(What needs to be done) Write out the whole listing below so that every line matches exactly.

╭─ Dataset records

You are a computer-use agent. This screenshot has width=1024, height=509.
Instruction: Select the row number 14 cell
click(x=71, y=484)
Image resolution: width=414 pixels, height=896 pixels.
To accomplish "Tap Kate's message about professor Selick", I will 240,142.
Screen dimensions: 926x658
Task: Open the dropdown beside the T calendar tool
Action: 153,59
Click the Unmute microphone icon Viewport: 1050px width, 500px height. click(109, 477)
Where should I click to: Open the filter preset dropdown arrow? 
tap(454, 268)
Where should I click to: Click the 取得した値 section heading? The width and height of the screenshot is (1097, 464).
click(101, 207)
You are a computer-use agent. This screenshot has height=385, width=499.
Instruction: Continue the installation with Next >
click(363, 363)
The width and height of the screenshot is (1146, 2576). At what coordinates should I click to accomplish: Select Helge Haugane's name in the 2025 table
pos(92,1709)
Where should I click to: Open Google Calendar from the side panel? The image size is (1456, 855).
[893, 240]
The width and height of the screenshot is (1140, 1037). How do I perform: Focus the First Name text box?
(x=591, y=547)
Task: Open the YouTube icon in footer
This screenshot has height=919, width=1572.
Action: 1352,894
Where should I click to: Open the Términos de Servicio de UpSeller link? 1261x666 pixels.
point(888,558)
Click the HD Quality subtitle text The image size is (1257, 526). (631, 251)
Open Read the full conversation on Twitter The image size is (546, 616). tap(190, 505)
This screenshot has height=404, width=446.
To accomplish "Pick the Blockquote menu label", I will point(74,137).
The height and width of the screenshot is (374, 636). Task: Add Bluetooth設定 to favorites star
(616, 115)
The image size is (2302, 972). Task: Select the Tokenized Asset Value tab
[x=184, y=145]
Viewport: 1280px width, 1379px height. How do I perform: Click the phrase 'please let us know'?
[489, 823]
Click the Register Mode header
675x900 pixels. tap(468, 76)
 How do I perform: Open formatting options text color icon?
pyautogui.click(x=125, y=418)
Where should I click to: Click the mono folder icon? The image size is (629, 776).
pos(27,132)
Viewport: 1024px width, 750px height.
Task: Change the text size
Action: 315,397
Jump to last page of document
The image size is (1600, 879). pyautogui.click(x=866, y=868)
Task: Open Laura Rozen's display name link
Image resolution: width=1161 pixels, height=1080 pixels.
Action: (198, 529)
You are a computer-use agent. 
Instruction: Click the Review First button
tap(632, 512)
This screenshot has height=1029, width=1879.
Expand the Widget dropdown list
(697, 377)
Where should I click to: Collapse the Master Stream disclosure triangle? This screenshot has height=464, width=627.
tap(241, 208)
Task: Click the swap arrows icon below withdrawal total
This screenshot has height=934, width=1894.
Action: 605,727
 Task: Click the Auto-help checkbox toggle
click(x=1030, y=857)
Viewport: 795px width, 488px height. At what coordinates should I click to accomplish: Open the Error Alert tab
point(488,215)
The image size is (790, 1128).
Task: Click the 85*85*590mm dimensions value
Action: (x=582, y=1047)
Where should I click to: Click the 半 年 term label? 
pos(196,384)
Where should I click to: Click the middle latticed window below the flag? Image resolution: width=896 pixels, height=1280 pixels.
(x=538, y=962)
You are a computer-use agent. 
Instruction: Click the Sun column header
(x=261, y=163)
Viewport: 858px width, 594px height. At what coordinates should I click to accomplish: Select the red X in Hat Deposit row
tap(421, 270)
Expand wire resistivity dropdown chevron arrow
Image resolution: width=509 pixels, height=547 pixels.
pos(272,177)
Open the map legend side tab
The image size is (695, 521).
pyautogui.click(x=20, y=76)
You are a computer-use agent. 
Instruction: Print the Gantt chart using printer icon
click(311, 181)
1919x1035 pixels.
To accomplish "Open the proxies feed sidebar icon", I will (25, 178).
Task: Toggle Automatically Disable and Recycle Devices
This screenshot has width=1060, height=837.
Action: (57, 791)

╰─

(Solution to this task)
You are a computer-use agent. This screenshot has width=1024, height=509.
Instruction: Select the row number 14 cell
click(x=71, y=484)
Image resolution: width=414 pixels, height=896 pixels.
To accomplish "Tap Kate's message about professor Selick", I will 240,142.
Screen dimensions: 926x658
Task: Open the dropdown beside the T calendar tool
Action: 153,59
Click the Unmute microphone icon Viewport: 1050px width, 500px height. click(109, 477)
Where should I click to: Open the filter preset dropdown arrow? 
tap(454, 268)
Where should I click to: Click the 取得した値 section heading? The width and height of the screenshot is (1097, 464).
click(101, 207)
You are a computer-use agent. This screenshot has height=385, width=499.
Instruction: Continue the installation with Next >
click(363, 363)
The width and height of the screenshot is (1146, 2576). At what coordinates should I click to accomplish: Select Helge Haugane's name in the 2025 table
pos(92,1709)
Where should I click to: Open Google Calendar from the side panel? The image size is (1456, 855).
[893, 240]
The width and height of the screenshot is (1140, 1037). How do I perform: Focus the First Name text box?
(x=591, y=547)
Task: Open the YouTube icon in footer
This screenshot has height=919, width=1572.
Action: 1352,894
Where should I click to: Open the Términos de Servicio de UpSeller link? 1261x666 pixels.
point(888,558)
Click the HD Quality subtitle text The image size is (1257, 526). (631, 251)
Open Read the full conversation on Twitter The image size is (546, 616). tap(190, 505)
This screenshot has height=404, width=446.
To accomplish "Pick the Blockquote menu label", I will point(74,137).
The height and width of the screenshot is (374, 636). Task: Add Bluetooth設定 to favorites star
(616, 115)
The image size is (2302, 972). Task: Select the Tokenized Asset Value tab
[x=184, y=145]
Viewport: 1280px width, 1379px height. How do I perform: Click the phrase 'please let us know'?
[489, 823]
Click the Register Mode header
675x900 pixels. tap(468, 76)
 How do I perform: Open formatting options text color icon?
pyautogui.click(x=125, y=418)
Where should I click to: Click the mono folder icon? The image size is (629, 776).
pos(27,132)
Viewport: 1024px width, 750px height.
Task: Change the text size
Action: 315,397
Jump to last page of document
The image size is (1600, 879). pyautogui.click(x=866, y=868)
Task: Open Laura Rozen's display name link
Image resolution: width=1161 pixels, height=1080 pixels.
Action: (198, 529)
You are a computer-use agent. 
Instruction: Click the Review First button
tap(632, 512)
This screenshot has height=1029, width=1879.
Expand the Widget dropdown list
(697, 377)
Where should I click to: Collapse the Master Stream disclosure triangle? This screenshot has height=464, width=627.
tap(241, 208)
Task: Click the swap arrows icon below withdrawal total
This screenshot has height=934, width=1894.
Action: 605,727
 Task: Click the Auto-help checkbox toggle
click(x=1030, y=857)
Viewport: 795px width, 488px height. At what coordinates should I click to accomplish: Open the Error Alert tab
point(488,215)
The image size is (790, 1128).
Task: Click the 85*85*590mm dimensions value
Action: (x=582, y=1047)
Where should I click to: Click the 半 年 term label? 
pos(196,384)
Where should I click to: Click the middle latticed window below the flag? Image resolution: width=896 pixels, height=1280 pixels.
(x=538, y=962)
You are a computer-use agent. 
Instruction: Click the Sun column header
(x=261, y=163)
Viewport: 858px width, 594px height. At what coordinates should I click to accomplish: Select the red X in Hat Deposit row
tap(421, 270)
Expand wire resistivity dropdown chevron arrow
Image resolution: width=509 pixels, height=547 pixels.
pos(272,177)
Open the map legend side tab
The image size is (695, 521).
pyautogui.click(x=20, y=76)
You are a computer-use agent. 
Instruction: Print the Gantt chart using printer icon
click(311, 181)
1919x1035 pixels.
To accomplish "Open the proxies feed sidebar icon", I will (25, 178).
Task: Toggle Automatically Disable and Recycle Devices
This screenshot has width=1060, height=837.
Action: (57, 791)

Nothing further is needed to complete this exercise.